Cependant, d’autres biologistes déclarent que des études génomiques sont nécessaires pour confirmer que les loricifères ont vraiment perdu la capacité de respirer l’oxygène, comme cela est le cas pour H. salminicola. « Les analyses génomiques sont en cours », explique Danovaro. « Je ne peux pas en dire plus ». D’ici là, H. salminicola reste donc le seul animal connu dont il est confirmé qu’il peut se passer d’oxygène.
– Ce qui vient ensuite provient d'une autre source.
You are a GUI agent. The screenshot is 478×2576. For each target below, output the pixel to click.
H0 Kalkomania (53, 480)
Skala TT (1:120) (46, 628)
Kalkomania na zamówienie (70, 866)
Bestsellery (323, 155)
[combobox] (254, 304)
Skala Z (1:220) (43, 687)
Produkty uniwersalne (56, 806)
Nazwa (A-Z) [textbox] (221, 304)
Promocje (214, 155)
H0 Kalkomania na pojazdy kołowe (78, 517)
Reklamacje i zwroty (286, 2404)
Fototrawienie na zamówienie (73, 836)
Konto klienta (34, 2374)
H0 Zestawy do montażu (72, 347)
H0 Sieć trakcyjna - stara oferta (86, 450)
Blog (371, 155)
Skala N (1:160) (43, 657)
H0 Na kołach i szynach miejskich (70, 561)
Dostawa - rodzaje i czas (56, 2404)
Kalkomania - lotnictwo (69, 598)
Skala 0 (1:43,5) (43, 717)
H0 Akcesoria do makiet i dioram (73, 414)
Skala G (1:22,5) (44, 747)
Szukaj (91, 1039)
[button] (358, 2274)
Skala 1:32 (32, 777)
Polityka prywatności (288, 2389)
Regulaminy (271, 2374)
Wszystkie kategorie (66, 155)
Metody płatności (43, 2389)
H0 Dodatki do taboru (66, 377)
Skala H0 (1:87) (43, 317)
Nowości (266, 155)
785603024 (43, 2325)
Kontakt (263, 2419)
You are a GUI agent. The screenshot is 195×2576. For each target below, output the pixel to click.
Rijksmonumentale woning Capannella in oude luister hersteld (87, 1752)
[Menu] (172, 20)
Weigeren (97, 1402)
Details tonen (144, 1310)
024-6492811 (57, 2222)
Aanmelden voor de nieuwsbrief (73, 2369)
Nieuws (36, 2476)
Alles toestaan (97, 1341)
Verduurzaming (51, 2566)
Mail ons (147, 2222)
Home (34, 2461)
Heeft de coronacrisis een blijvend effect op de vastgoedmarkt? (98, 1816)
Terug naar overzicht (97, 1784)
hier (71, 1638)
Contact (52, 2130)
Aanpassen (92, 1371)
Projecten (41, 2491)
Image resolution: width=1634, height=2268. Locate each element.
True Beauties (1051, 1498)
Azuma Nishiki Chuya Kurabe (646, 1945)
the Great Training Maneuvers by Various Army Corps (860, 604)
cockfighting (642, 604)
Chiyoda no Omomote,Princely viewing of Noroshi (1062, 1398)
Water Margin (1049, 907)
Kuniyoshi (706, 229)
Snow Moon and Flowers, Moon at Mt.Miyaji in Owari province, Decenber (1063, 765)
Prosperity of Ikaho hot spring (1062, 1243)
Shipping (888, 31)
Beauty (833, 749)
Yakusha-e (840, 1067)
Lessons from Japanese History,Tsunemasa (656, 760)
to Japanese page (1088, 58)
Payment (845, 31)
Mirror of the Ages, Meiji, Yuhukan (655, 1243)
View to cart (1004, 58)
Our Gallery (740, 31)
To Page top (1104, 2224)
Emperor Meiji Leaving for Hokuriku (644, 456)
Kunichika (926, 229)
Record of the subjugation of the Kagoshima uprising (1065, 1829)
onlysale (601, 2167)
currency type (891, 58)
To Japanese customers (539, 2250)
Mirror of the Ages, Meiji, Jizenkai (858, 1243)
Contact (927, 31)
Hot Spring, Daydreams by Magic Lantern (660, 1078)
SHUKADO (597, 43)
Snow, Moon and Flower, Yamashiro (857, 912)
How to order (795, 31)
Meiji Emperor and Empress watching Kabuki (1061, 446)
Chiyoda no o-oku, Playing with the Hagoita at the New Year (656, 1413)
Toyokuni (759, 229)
Une origine probablement liée aux méduses
Jusqu’ici, nous ne savons pas pourquoi H. salminicola a perdu cette capacité que tous ses proches parents que nous avons identifiés possèdent, celle d’utiliser l’oxygène. Comme ces parasites se déplacent tout au long de leur cycle de vie, ils peuvent également vivre à l’intérieur d’un hôte (généralement des vers), où ils parviennent également à survivre avec pratiquement aucun oxygène. L’hôte principal de H. salminicola n’a jamais été identifié, mais il pourrait aussi vivre dans des sédiments avec de très faibles niveaux d’oxygène.
Bien que ce parasite soit inoffensif pour l’Homme, il constitue un problème majeur pour les pisciculteurs, car il provoque des taches blanches disgracieuses dans la chair des poissons infectés. Les chercheurs pensent qu’il pourrait être issu d’un ancêtre plus avancé de la méduse, il y a des millions d’années.